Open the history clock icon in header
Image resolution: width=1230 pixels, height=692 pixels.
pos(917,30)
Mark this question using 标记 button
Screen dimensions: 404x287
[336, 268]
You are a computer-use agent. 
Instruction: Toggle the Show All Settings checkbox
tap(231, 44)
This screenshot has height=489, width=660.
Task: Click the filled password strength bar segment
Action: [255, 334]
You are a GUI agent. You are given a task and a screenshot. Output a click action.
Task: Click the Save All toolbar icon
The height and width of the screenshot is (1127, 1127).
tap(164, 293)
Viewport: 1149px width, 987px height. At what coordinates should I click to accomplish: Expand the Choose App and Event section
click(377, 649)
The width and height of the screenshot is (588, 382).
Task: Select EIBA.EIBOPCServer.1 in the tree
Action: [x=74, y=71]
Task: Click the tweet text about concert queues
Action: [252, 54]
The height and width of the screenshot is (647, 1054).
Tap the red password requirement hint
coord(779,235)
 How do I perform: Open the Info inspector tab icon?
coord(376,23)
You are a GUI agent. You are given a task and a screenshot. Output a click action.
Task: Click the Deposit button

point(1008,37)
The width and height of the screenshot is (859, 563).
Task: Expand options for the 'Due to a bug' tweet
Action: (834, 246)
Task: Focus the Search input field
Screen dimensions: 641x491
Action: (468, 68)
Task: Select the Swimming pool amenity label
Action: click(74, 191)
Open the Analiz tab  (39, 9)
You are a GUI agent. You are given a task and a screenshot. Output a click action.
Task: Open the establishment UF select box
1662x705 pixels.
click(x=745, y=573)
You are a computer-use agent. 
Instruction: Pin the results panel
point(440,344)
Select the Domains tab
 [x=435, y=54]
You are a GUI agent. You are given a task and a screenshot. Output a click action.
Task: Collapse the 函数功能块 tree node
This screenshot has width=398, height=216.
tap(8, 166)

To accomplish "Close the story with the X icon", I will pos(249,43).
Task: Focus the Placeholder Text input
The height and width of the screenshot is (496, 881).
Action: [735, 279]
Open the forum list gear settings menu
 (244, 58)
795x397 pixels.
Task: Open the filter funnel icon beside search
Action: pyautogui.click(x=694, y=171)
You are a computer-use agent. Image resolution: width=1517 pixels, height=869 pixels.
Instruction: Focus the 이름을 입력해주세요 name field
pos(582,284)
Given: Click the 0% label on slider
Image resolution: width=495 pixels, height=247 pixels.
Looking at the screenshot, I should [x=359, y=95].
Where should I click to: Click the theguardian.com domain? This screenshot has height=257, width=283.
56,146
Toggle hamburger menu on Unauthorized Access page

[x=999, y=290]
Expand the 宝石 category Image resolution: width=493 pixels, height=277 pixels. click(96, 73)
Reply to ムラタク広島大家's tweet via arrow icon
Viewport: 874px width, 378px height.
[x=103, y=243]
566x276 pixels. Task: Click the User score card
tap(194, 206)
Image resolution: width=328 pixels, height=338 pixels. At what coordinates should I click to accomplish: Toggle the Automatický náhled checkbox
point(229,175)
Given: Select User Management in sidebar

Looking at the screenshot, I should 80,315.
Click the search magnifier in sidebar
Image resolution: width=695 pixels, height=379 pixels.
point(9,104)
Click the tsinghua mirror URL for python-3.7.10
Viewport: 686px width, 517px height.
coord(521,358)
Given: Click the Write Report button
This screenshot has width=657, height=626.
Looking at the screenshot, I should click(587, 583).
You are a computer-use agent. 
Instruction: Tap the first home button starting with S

•••

> Requirement:
Return the lines of the listing where the string "input" appears.

> Answer below:
Task: Focus the Search input field
Task: Focus the Placeholder Text input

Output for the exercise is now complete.